私がこれまであまり本腰を入れて古文書解読の訓練をしてこなかったのは、先ず第一に、私が扱うミュンスター再洗礼派関係の史料のほとんどが、すでに刊行されていたからです。つまり、ドイツの研究者の方々が、手書き文書を活字に直して、本として出版してくれているので、わざわざ文書館に行って手書き文書を読まなくても、今までの研究には差し障りはなかったからです。

また、これもお恥ずかしい話ですが、私はそもそも最近まで、刊行された史料を余り読むことができませんでした。というのは、16世紀のミュンスターの文書は、中世低地ドイツ語という、現在のドイツの標準語とはかなり異なる言葉で書かれているからです。

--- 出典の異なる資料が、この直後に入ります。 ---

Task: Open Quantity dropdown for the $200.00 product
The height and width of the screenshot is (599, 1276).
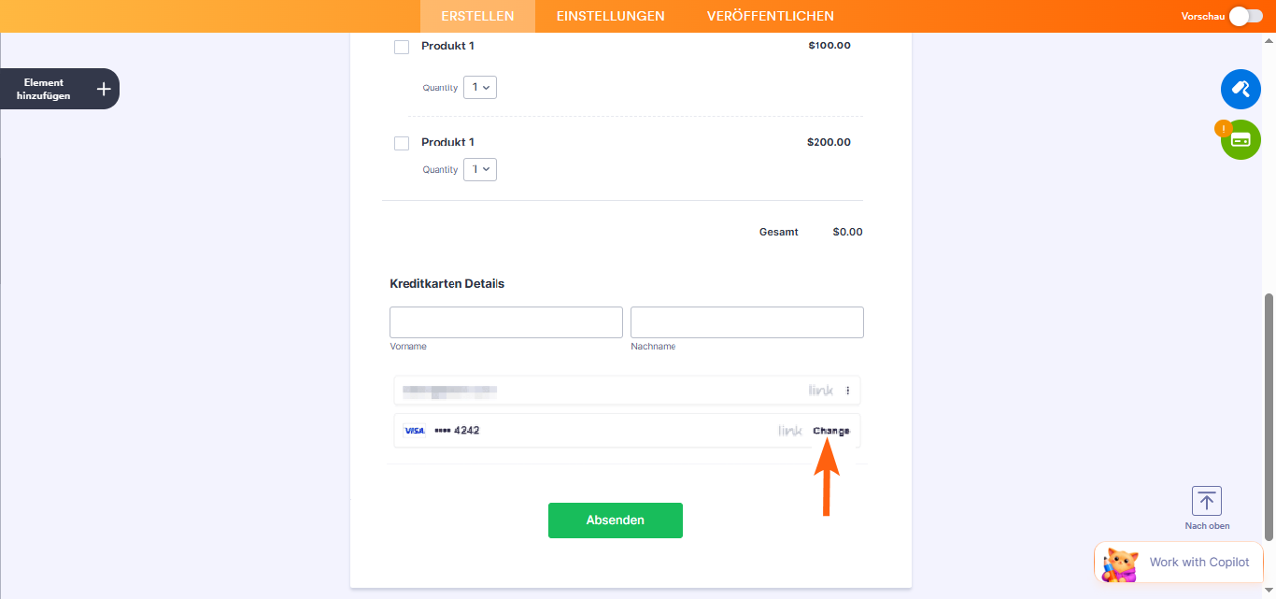Action: tap(480, 170)
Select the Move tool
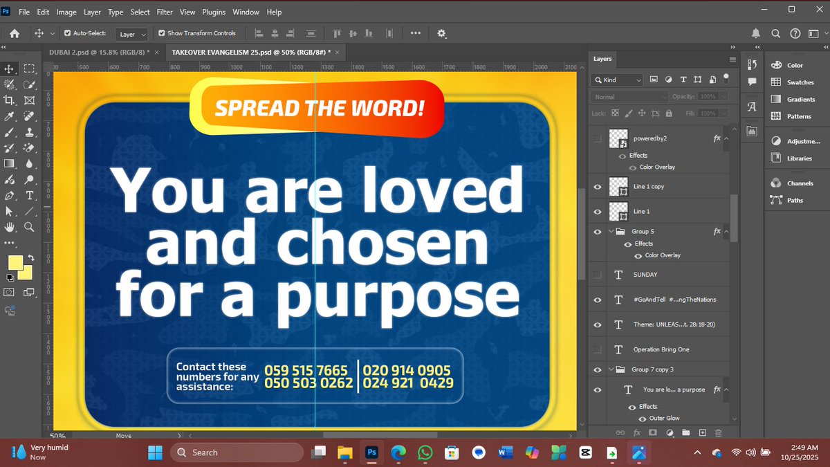This screenshot has width=830, height=467. (10, 68)
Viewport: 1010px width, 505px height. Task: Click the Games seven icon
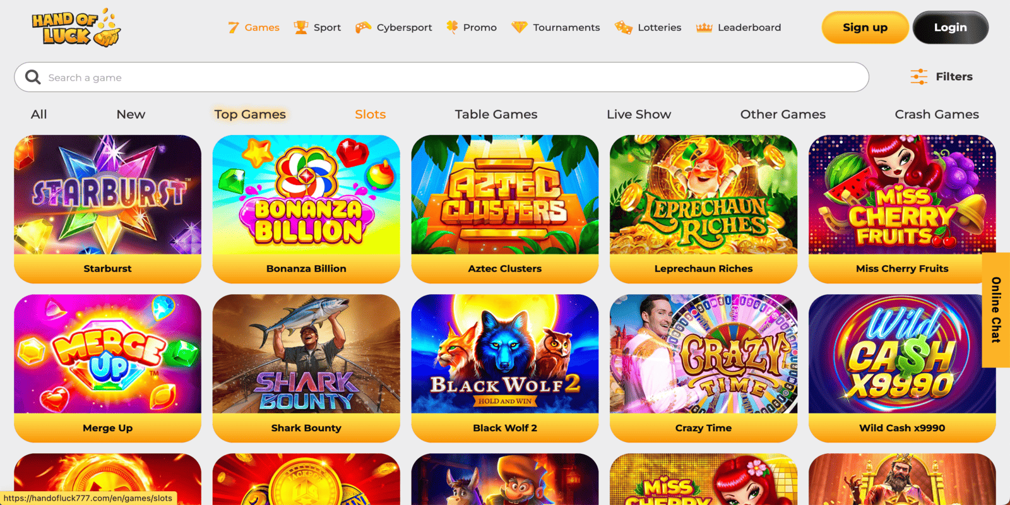click(x=234, y=27)
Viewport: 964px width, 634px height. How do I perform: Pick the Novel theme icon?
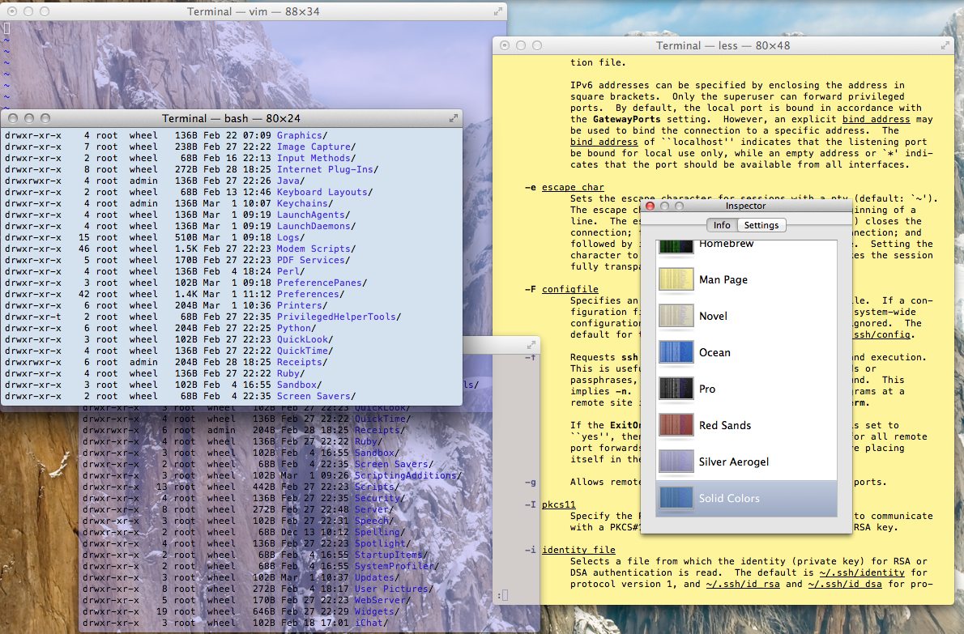click(x=676, y=316)
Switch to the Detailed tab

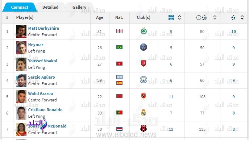(x=50, y=7)
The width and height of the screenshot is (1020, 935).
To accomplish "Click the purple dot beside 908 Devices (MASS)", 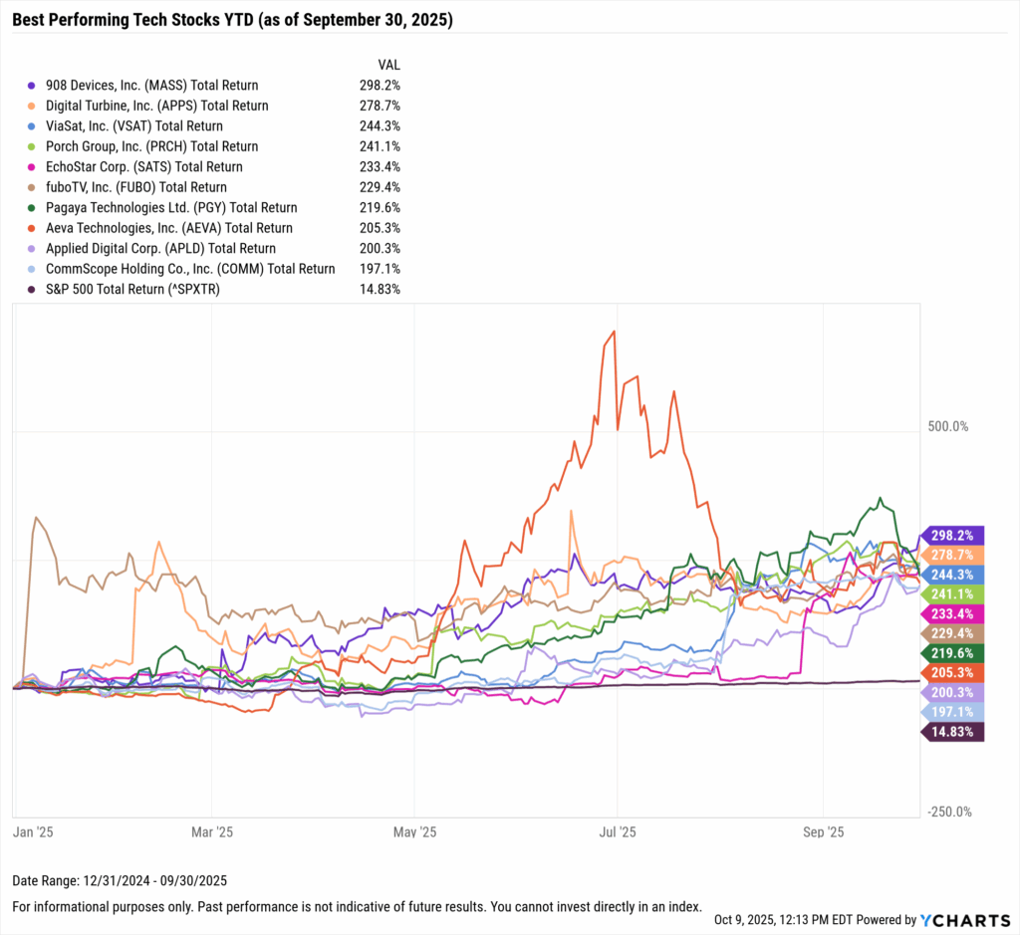I will [x=34, y=86].
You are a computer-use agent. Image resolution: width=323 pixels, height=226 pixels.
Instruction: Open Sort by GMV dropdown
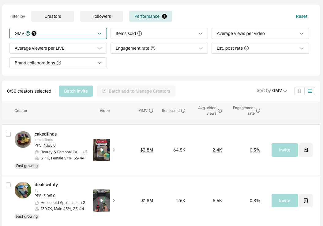coord(272,91)
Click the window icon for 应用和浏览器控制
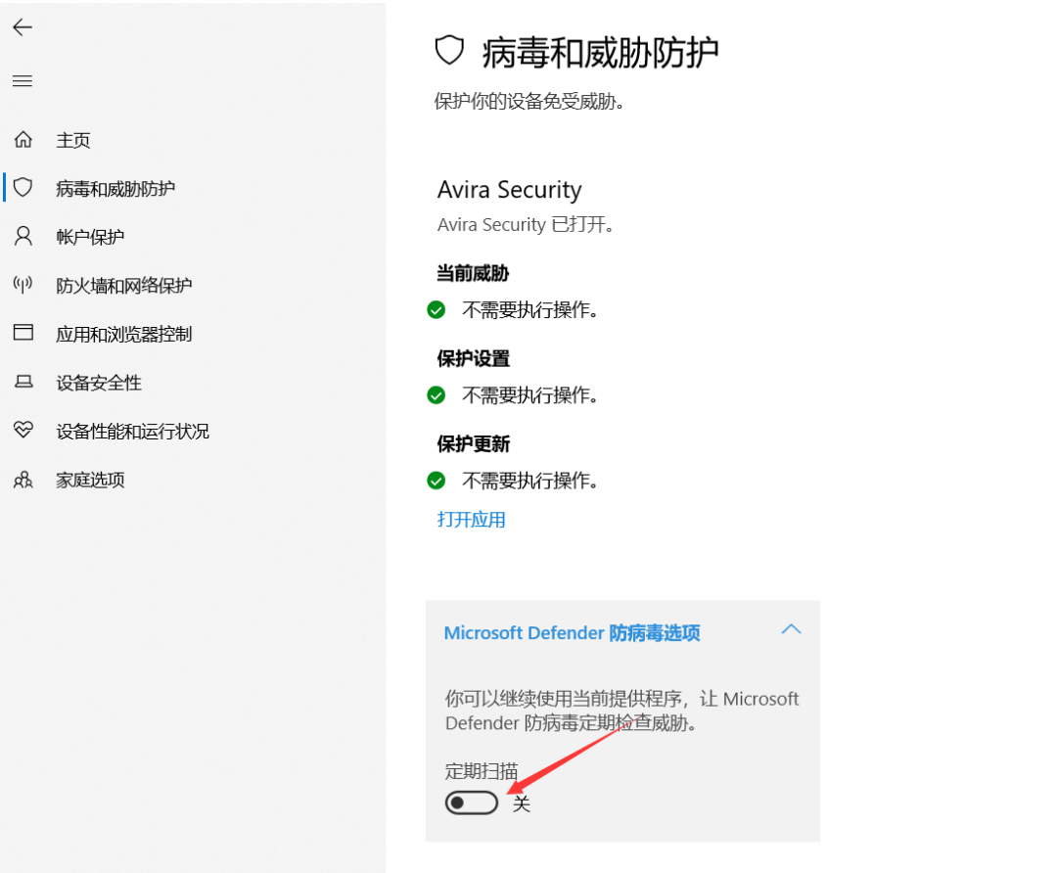The height and width of the screenshot is (873, 1057). click(x=23, y=333)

私のこれまでの研究は、この中世低地ドイツ語との戦いであったと言っても過言ではないほど、この中世低地ドイツ語の習得は難しく、長い間苦しめられてきました。しかし、ミュンスター大学で、基本文法から学び、講読演習に出て、必死で学んだ結果、ようやくそれなりに中世低地ドイツ語の文章も理解できるようになってきました。

そのため、私は、まだ完璧ではないにせよ、史料を原文でそれなりに理解できるようになったため、こつこつと史料を翻訳し、読んでいます。特に、当時の再洗礼派の生の声を聞くために、ミュンスターラントの再洗礼派の審問記録を読み進めています。

しかし、残念ながら全ての再洗礼派の審問記録が刊行されているわけではないので、一部の審問記録は、手書き文書で読まなければなりません。そのため、私は文書館で、手書き文書を読んでいるわけです。